TASK DETAILS -
Exact copy, no pictures: set down the lines from the one holding "Given: Click the Remo Belém crest in row 7" through the final line of the records below.

Records contained in a dataset -
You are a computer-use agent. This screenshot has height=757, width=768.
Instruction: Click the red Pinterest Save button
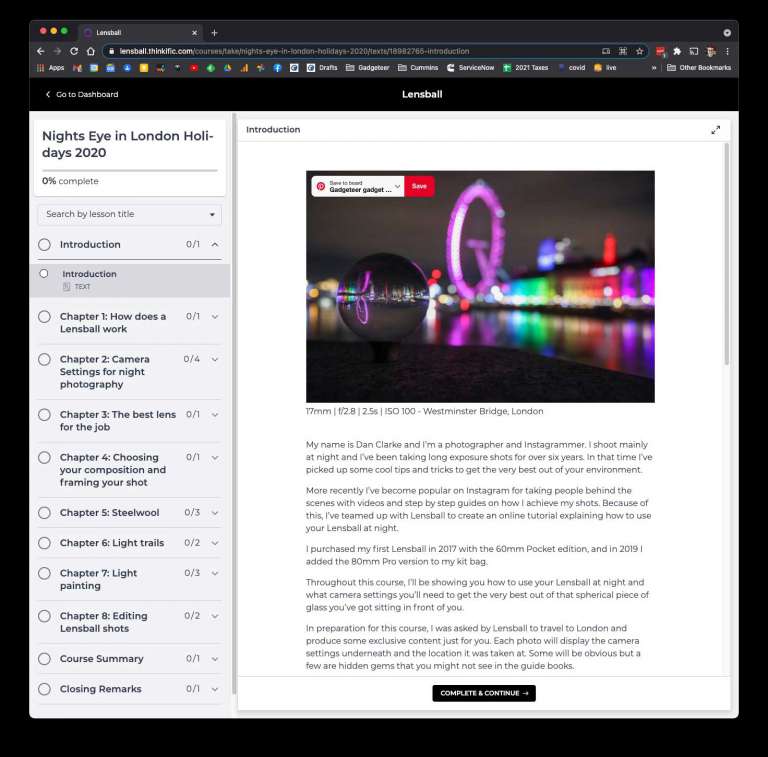pyautogui.click(x=419, y=186)
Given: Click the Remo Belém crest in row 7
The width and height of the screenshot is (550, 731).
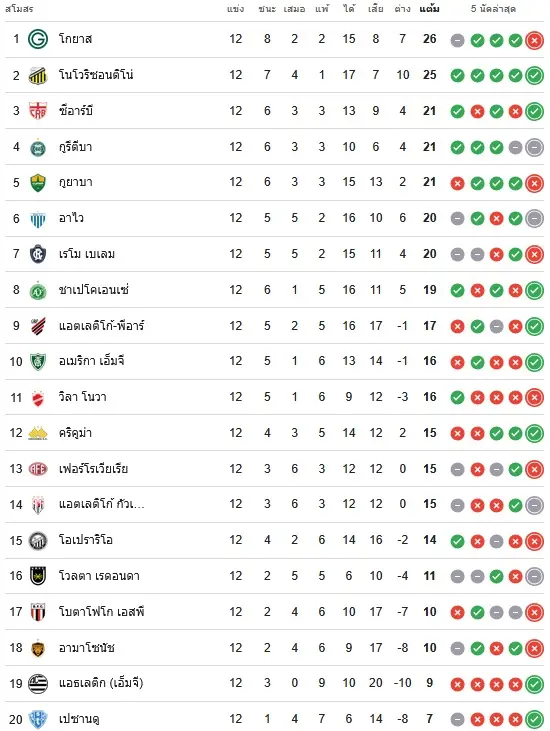Looking at the screenshot, I should click(x=38, y=255).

RESULT OF THE EXERCISE -
Given: Click the Remo Belém crest in row 7
The width and height of the screenshot is (550, 731).
Looking at the screenshot, I should click(x=38, y=255).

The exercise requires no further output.